(Records from a data collection)
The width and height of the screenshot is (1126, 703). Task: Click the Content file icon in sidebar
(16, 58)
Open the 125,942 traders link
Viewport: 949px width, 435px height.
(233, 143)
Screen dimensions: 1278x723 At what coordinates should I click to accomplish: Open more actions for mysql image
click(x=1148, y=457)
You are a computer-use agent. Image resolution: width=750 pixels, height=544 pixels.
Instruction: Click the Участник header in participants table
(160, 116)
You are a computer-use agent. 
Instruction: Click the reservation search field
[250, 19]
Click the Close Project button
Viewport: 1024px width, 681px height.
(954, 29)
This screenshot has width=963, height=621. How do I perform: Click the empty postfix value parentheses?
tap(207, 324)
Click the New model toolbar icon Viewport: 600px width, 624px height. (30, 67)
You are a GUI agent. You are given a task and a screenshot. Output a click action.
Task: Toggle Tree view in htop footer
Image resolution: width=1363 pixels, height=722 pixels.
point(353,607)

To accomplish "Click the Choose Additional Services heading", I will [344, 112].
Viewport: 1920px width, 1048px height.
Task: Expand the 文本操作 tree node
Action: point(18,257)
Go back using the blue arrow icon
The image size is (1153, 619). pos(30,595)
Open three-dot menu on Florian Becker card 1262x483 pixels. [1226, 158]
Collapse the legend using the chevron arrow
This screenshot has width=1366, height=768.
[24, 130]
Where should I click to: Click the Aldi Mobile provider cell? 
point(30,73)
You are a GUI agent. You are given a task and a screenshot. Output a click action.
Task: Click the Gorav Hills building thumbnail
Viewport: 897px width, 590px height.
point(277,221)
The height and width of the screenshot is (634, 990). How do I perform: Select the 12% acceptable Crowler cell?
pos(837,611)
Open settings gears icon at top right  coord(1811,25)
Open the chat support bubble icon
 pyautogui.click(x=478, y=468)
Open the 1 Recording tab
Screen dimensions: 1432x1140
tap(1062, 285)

* What you have to do:
Without leaving anything out, give the entries again exactly.

* Expected answer:
The width and height of the screenshot is (1126, 703). Task: Click the Content file icon in sidebar
(16, 58)
Open the 125,942 traders link
Viewport: 949px width, 435px height.
(233, 143)
Screen dimensions: 1278x723 At what coordinates should I click to accomplish: Open more actions for mysql image
click(x=1148, y=457)
You are a computer-use agent. Image resolution: width=750 pixels, height=544 pixels.
Instruction: Click the Участник header in participants table
(160, 116)
You are a computer-use agent. 
Instruction: Click the reservation search field
[250, 19]
Click the Close Project button
Viewport: 1024px width, 681px height.
(954, 29)
This screenshot has width=963, height=621. How do I perform: Click the empty postfix value parentheses?
tap(207, 324)
Click the New model toolbar icon Viewport: 600px width, 624px height. (30, 67)
You are a GUI agent. You are given a task and a screenshot. Output a click action.
Task: Toggle Tree view in htop footer
Image resolution: width=1363 pixels, height=722 pixels.
point(353,607)

To accomplish "Click the Choose Additional Services heading", I will [344, 112].
Viewport: 1920px width, 1048px height.
Task: Expand the 文本操作 tree node
Action: point(18,257)
Go back using the blue arrow icon
The image size is (1153, 619). pos(30,595)
Open three-dot menu on Florian Becker card 1262x483 pixels. [1226, 158]
Collapse the legend using the chevron arrow
This screenshot has width=1366, height=768.
[24, 130]
Where should I click to: Click the Aldi Mobile provider cell? 
point(30,73)
You are a GUI agent. You are given a task and a screenshot. Output a click action.
Task: Click the Gorav Hills building thumbnail
Viewport: 897px width, 590px height.
point(277,221)
The height and width of the screenshot is (634, 990). How do I perform: Select the 12% acceptable Crowler cell?
pos(837,611)
Open settings gears icon at top right  coord(1811,25)
Open the chat support bubble icon
 pyautogui.click(x=478, y=468)
Open the 1 Recording tab
Screen dimensions: 1432x1140
tap(1062, 285)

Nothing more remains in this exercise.